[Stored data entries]
········

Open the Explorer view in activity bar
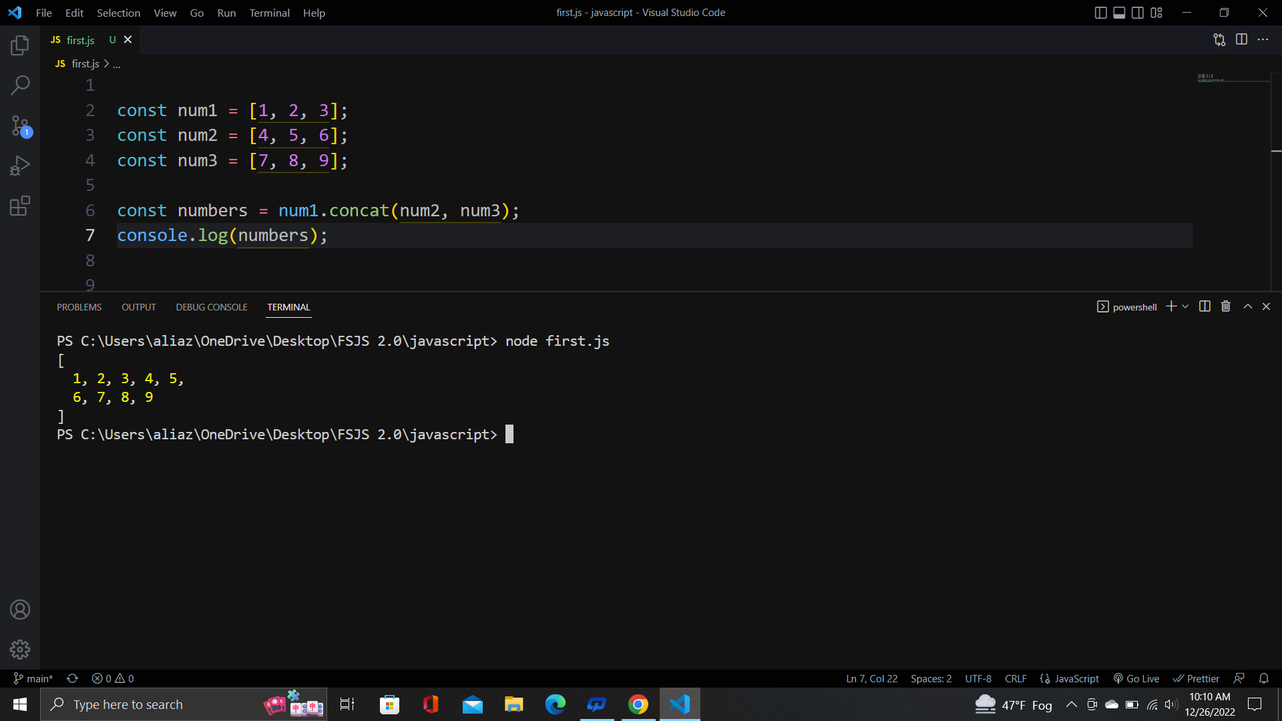[20, 45]
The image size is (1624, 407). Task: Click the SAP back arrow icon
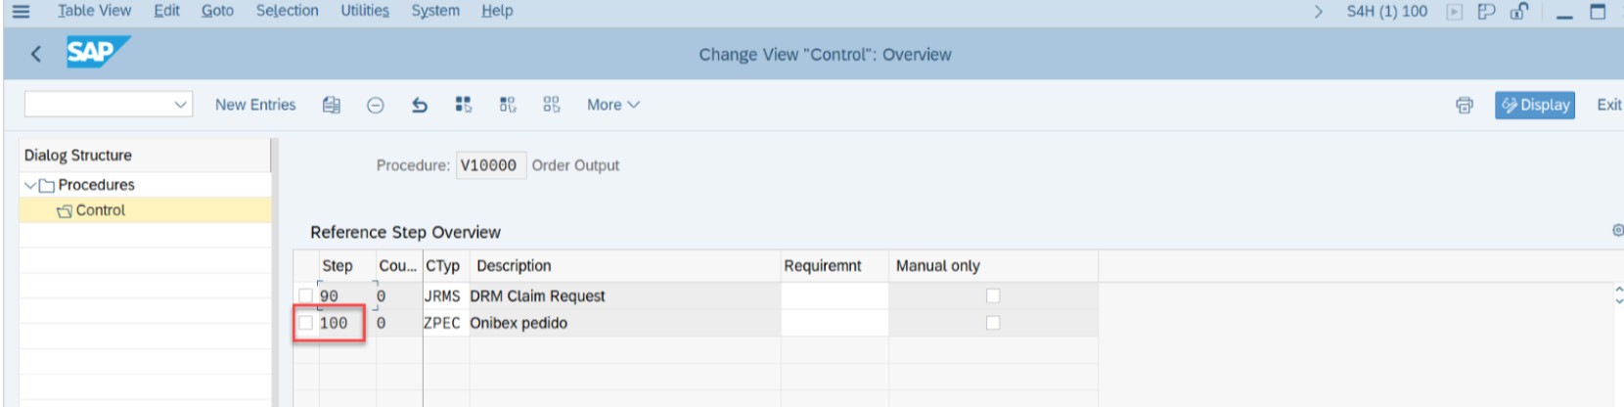point(36,54)
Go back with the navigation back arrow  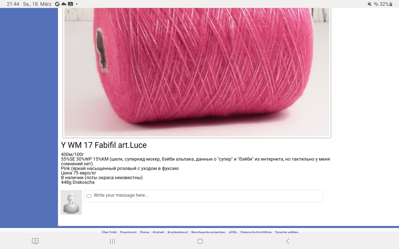point(288,241)

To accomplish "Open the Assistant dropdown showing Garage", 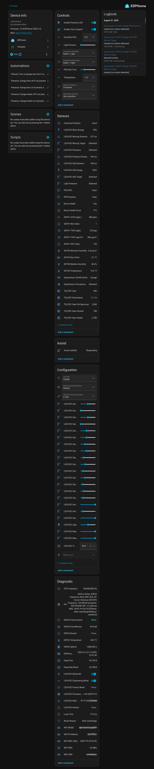I will [79, 378].
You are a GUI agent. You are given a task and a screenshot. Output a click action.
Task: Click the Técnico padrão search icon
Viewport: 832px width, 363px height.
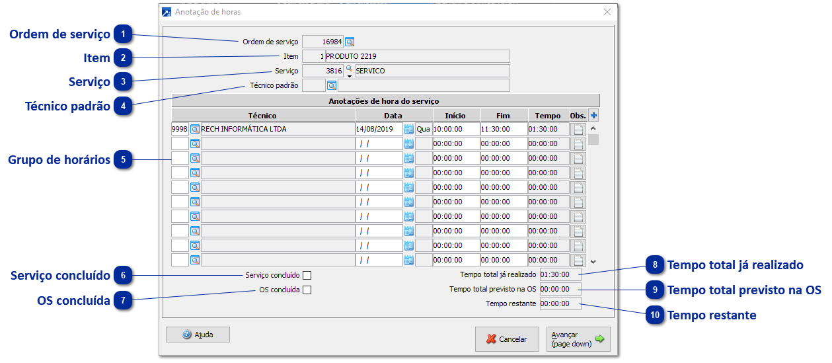tap(332, 85)
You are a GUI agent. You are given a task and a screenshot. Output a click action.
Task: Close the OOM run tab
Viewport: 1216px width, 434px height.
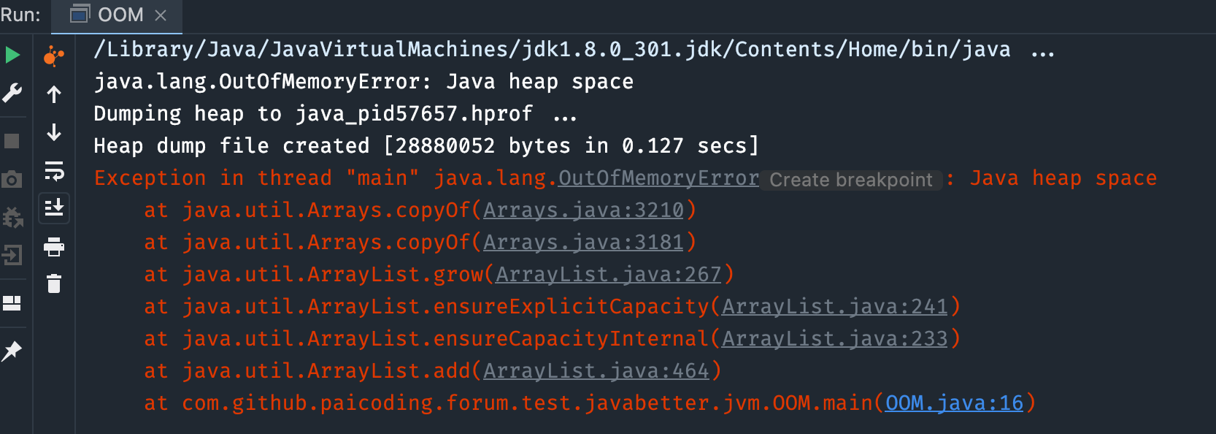pyautogui.click(x=161, y=15)
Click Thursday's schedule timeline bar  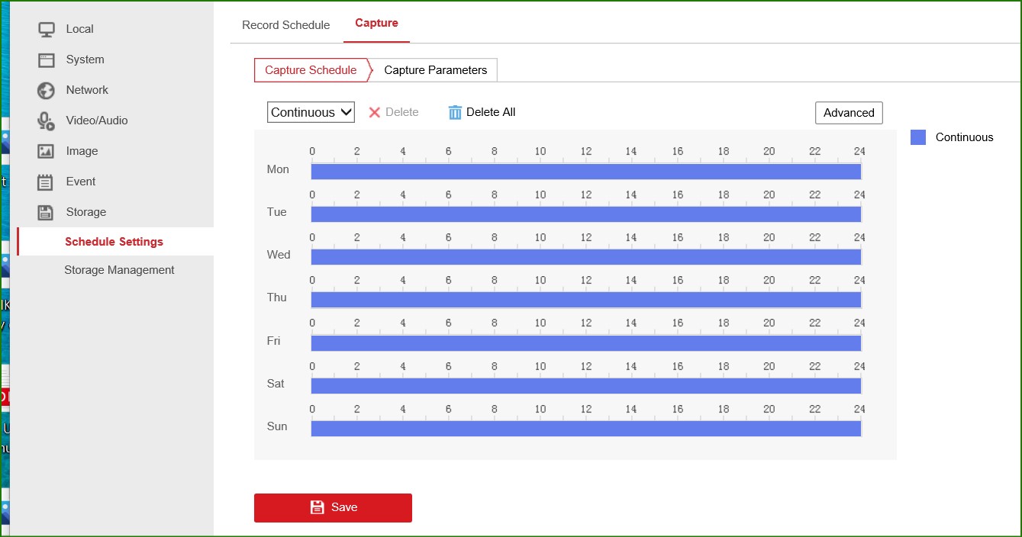[x=585, y=300]
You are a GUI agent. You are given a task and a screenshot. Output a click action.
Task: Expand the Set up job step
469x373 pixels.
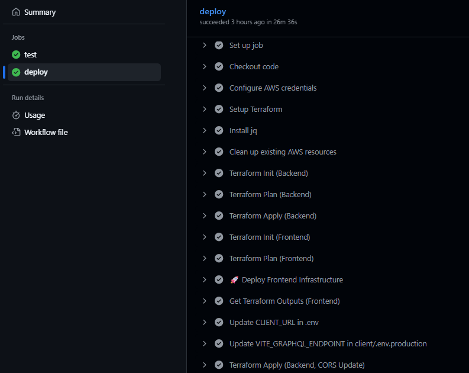coord(205,45)
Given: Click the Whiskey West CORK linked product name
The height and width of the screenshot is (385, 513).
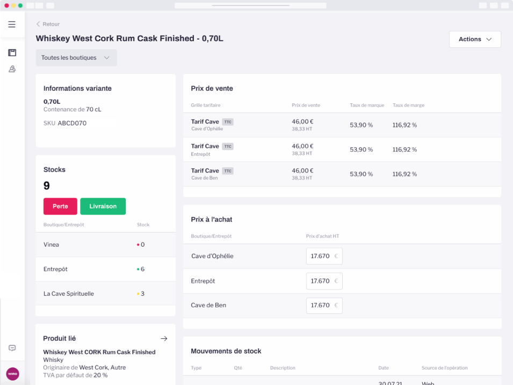Looking at the screenshot, I should click(99, 352).
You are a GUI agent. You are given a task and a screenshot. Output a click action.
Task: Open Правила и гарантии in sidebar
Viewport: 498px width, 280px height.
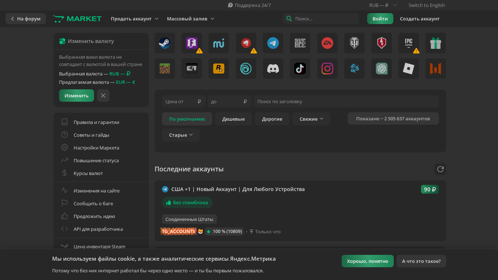96,122
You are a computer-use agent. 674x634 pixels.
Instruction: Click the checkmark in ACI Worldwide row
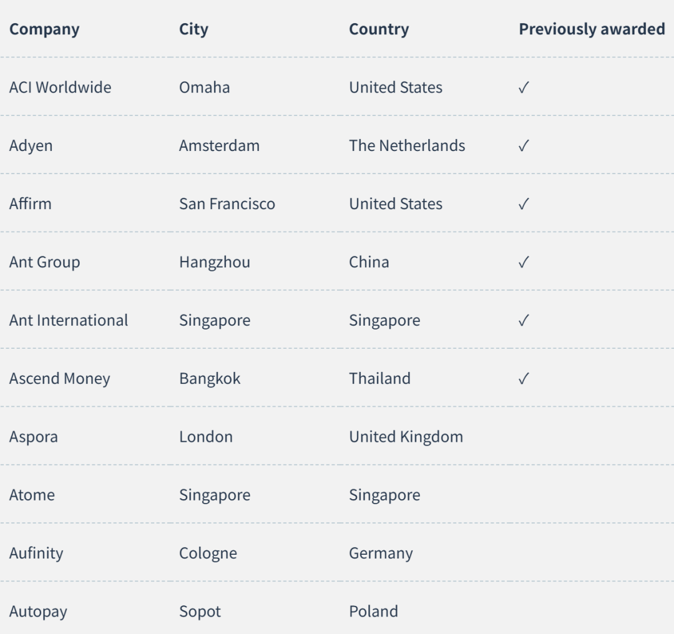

········

• [Work request]: Return exactly, with no pictures, each line from the one that contains "The height and" through the end of the entries above, both ends included.

• [Exercise result]:
The height and width of the screenshot is (385, 513).
Looking at the screenshot, I should click(99, 352).
You are a GUI agent. You are given a task and a screenshot. Output a click action.
Task: Open Правила и гарантии in sidebar
Viewport: 498px width, 280px height.
96,122
You are a computer-use agent. 674x634 pixels.
Instruction: Click the checkmark in ACI Worldwide row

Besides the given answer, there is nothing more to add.